Access to information is one of the main gifts of the internet and firms are beginning to explore its range of possibilities as a medium in which to distribute and access research information. Several internet portals already exist that offer research aggregated from a number of sources, while a new portal is about to open that provides investment firms with a single access point to banks’ research and other services.
Boston-based First Call has been providing aggregated equities research since 1984 and now offers a range of information services, including broker-dealer morning meeting comments, real-time earnings estimates, a database of buy and sell recommendations and fixed income information services.
In February this year, First Call owner Thomson Financial announced that it is integrating First Call services with those of its recent acquisitions Datastream and I/B/E/S, which include historical market data and analytics. It has also recently added a wireless service whereby investors can get morning meeting comments and intra-day research notes, as well as earnings estimates and consensus buy and sell recommendations, all via a handheld computer.

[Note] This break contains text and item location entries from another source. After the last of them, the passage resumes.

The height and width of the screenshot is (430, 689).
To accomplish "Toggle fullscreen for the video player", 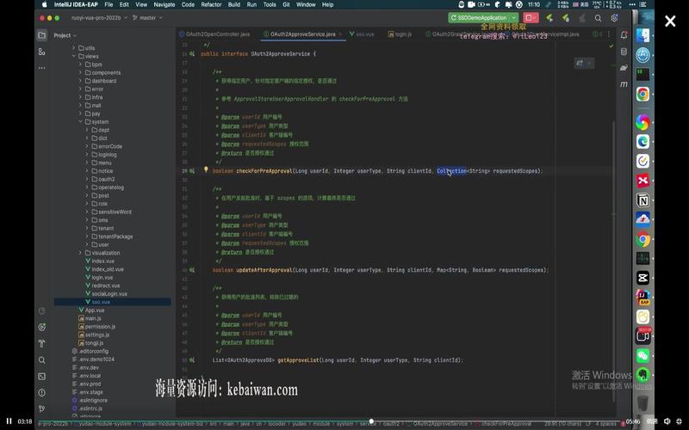I will click(680, 421).
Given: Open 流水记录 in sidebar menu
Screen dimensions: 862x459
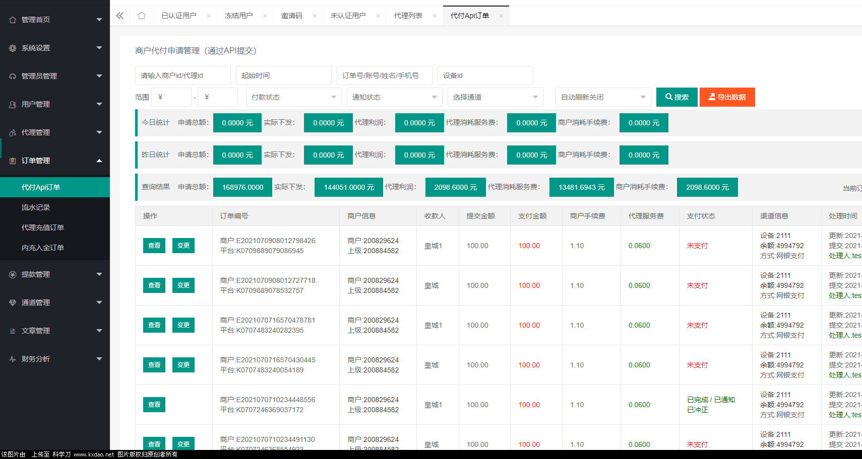Looking at the screenshot, I should click(36, 207).
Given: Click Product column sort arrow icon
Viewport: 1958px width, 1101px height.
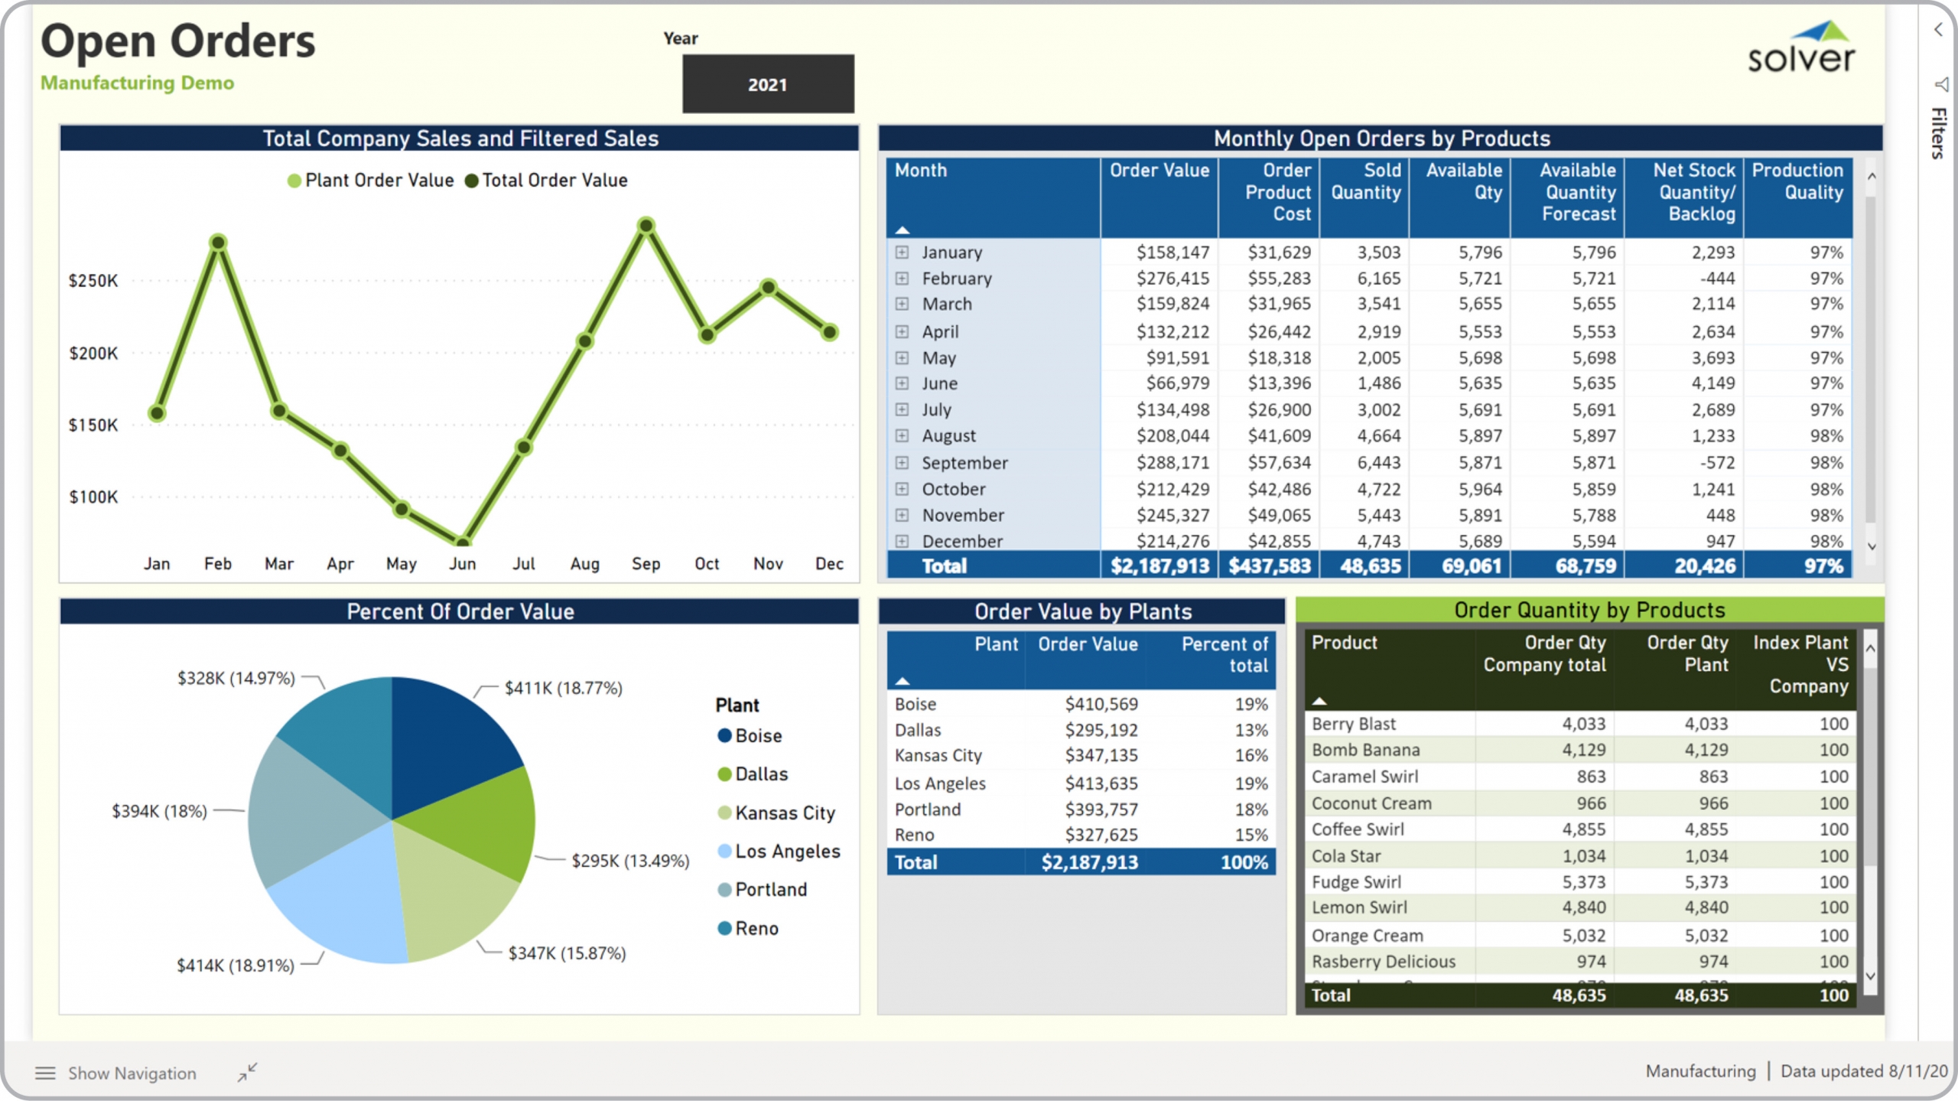Looking at the screenshot, I should [1319, 701].
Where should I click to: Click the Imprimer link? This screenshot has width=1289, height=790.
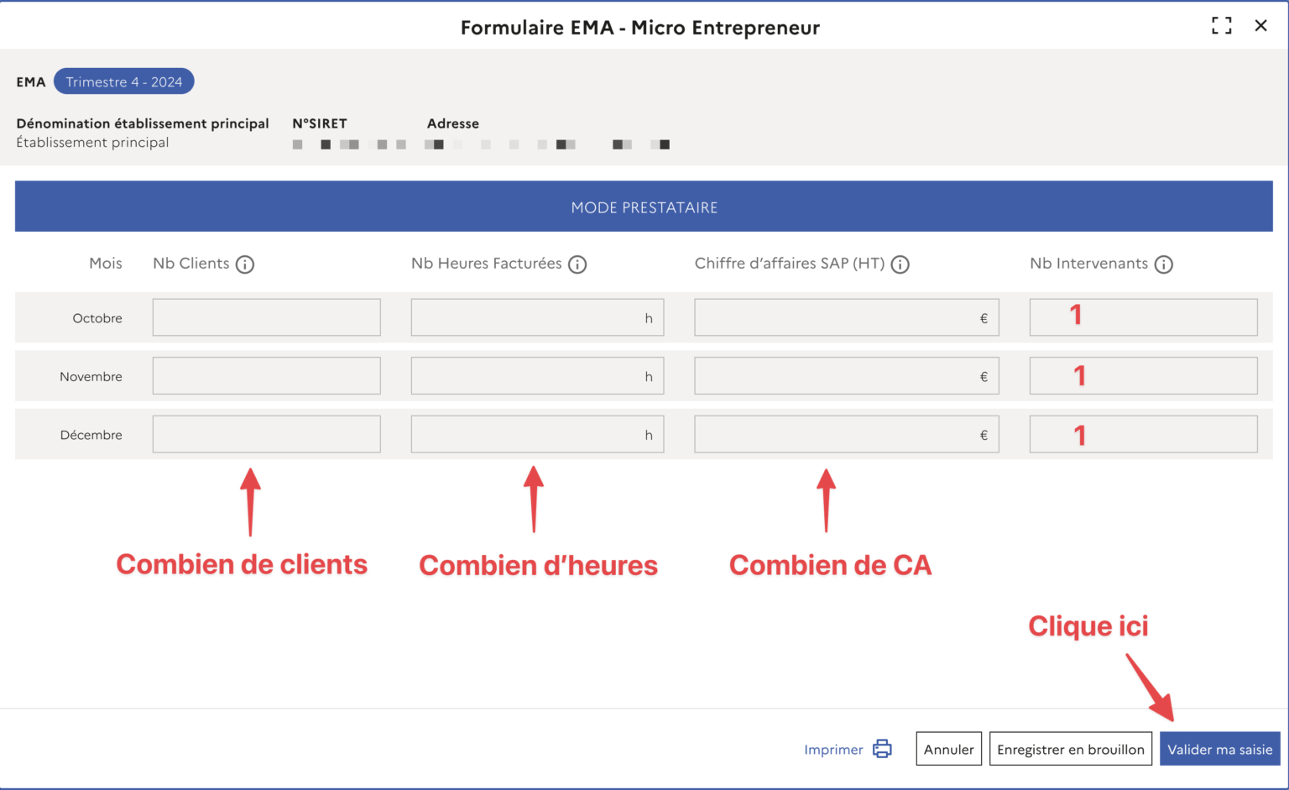(833, 749)
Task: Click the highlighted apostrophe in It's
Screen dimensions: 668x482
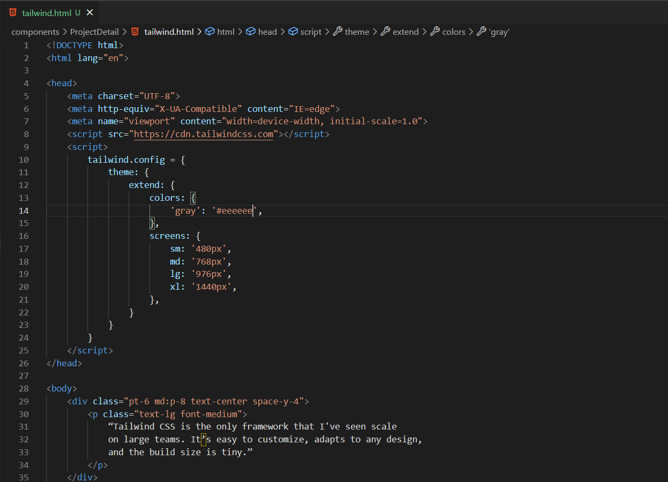Action: 204,440
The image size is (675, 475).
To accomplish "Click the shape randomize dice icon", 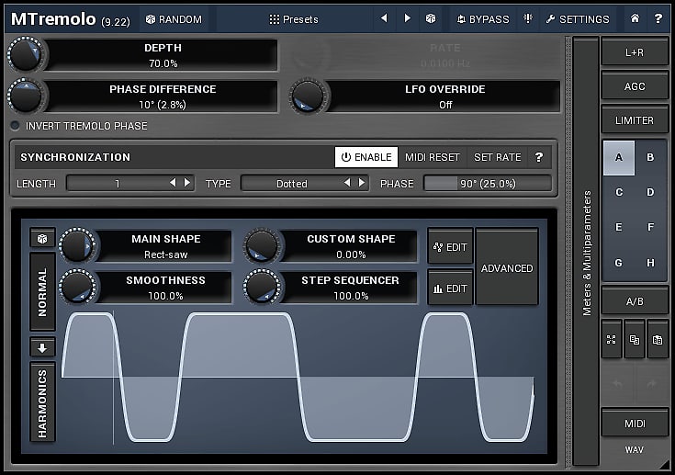I will pyautogui.click(x=42, y=239).
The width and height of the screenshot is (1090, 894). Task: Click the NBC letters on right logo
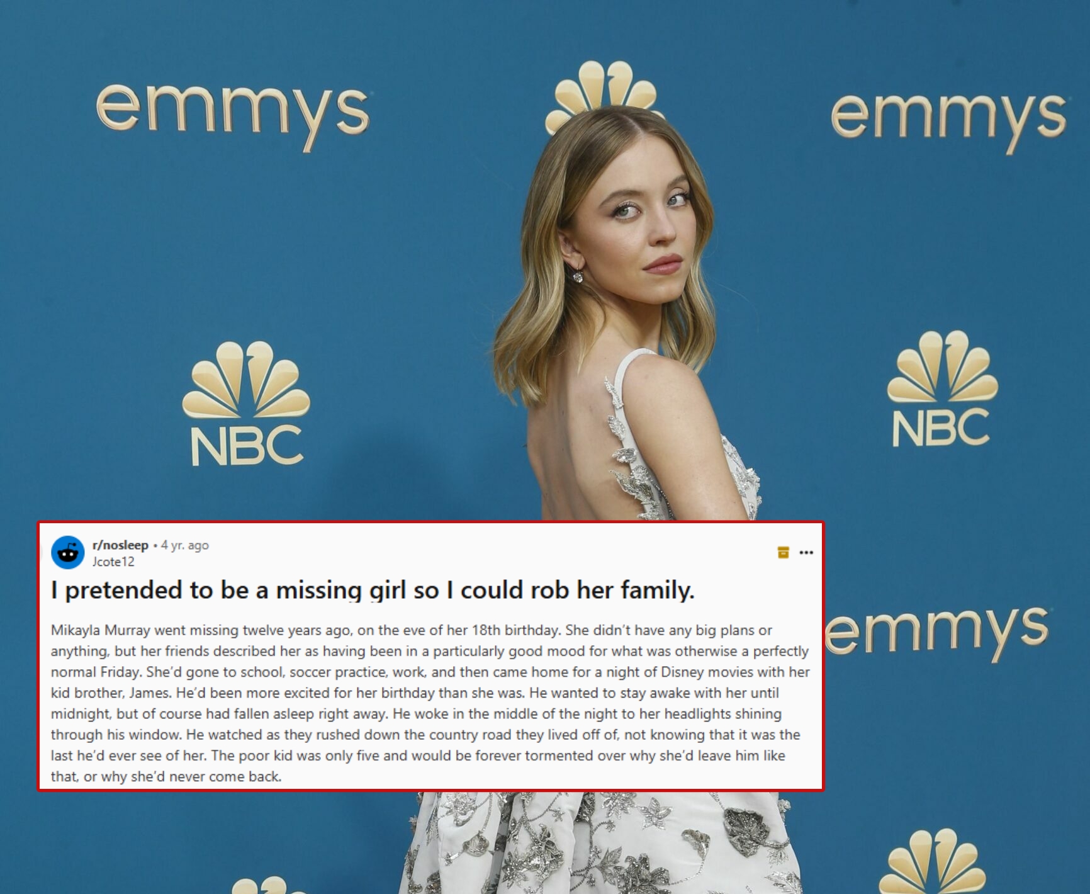point(941,426)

New York-based Multex.com is a product of the internet era and provides not only a portal for the aggregation of investment information, but also offers its technologies to others. Its own service includes aggregated research, morning notes and earnings estimates, while it hosts proprietary online research services for firms such as Schroders, Merrill Lynch HSBC, Royal & SunAlliance Investments and Julius Baer Securities.
Among the advantages of a hosted online service are global access and greater efficiency in finding information, says Nicola Ralston, Schroders’ head of investment management. “Our analysts and fund managers are able to access and share research, market data, internal fundamental and recommendation data and internal discussion boards from anywhere in the world.” Another advantage of such services is the ability to track user access.
Like First Call, Multex.com has recently introduced a wireless service for dialling into information, this time via mobile phones as well as handheld computing devices. The wireless service includes research, estimates, quotes, news, fundamental information, as well as facilities for online collaboration through online chat and messaging.
But even the aggregated research services of First Call, Multex.com and others and the proprietary web sites of sell side firms appear not to have met all the needs of investors. Last year, a group of broker-dealers got together to discuss how they could meet a growing demand among their customers for a simpler method of accessing their research and other information services. The investor customers typically had arrangements with several broker-dealers but no longer wanted the hassle of managing separate connections to each. Their demand was for a single online venue where they could view basic market information from all of their providers, with seamless links through to the individual firms when they wanted to access more specialised proprietary services. What the broker-dealers come up with was TheMarkets.com – an internet portal that acts as a single gateway to investor information from nine leading firms.
The project’s initiators are all the usual suspects – Goldman Sachs, Merrill Lynch, Morgan Stanley Dean Witter, Salomon Smith Barney, Credit Suisse First Boston, Deutsche Bank, UBS Warburg, JP Morgan and Lehman Brothers. Their aim is not to replace existing services, they say, but to create a central site with a comprehensive capital markets database and straight-through connections to the individual firms’ proprietary content, which remains on their own sites.
To meet its aggressive schedule, the group needed an experienced technology supplier and hired Multex.com to build the site. Multex.com already had connections to four of the broker-dealers, but says the challenge was to create a common interface for all nine members, with security layers to maintain electronic walls between their proprietary information.
TheMarkets.com acts as a trusted third party, authenticating users and then enabling them, using just one password, to access the information on the site and to transparently connect through to the proprietary content of those firms with which they have arrangements. A feature of the site is that the common information is free, which has led to some questions as to whether the broker-dealers are attempting to compete with the traditional information distributors such as Reuters and Bloomberg. However, the firms deny this.
For the moment, TheMarkets.com plans to confine its coverage to equities information but may add equity derivatives and e-commerce services in the future. The group also plans to add more broker-dealer members, but only after it has gone live, which is planned for the second quarter of this year.
Meanwhile, First Call is planning to launch a similar service called BrokerLink, also within months. The company recognises that there is indeed a tension between the needs of investment firms and brokers in terms of research.
Given the burgeoning volumes of information becoming available, the buy side wants simplicity and efficiency and is looking to find research information all in one place, says Scott Rosen, senior vice president of research services at First Call.
Brokers have different problems. In an era when information is widely disseminated, brokers are finding it increasingly difficult to differentiate themselves in terms of their opinions, so they have taken to trying to make the presentation of their research distinctive, says Rosen. Also, many have gone to a great deal of effort to build proprietary web sites only to find a disappointing level of traffic. Hence the attraction of the portal idea which gives the buy side the one-stop access they want, but also channels their in-depth enquiries through to the brokers’ own web sites.
BrokerLink will provide links from First Call’s aggregated information through to individual brokers proprietary sites. First Call has far more broker members than just the top club which TheMarkets.com represents and could potentially offer many more straight-through linkages.
Recently, the focus has been on how the internet can change the nature
of trading, with hundreds of trading platforms coming online to great
fanfare.
However, the internet began as a mechanism to share information and it has already revolutionised the distribution of financial data. But developments are not over yet and the new research portals are another step along the way to broader access to investment information.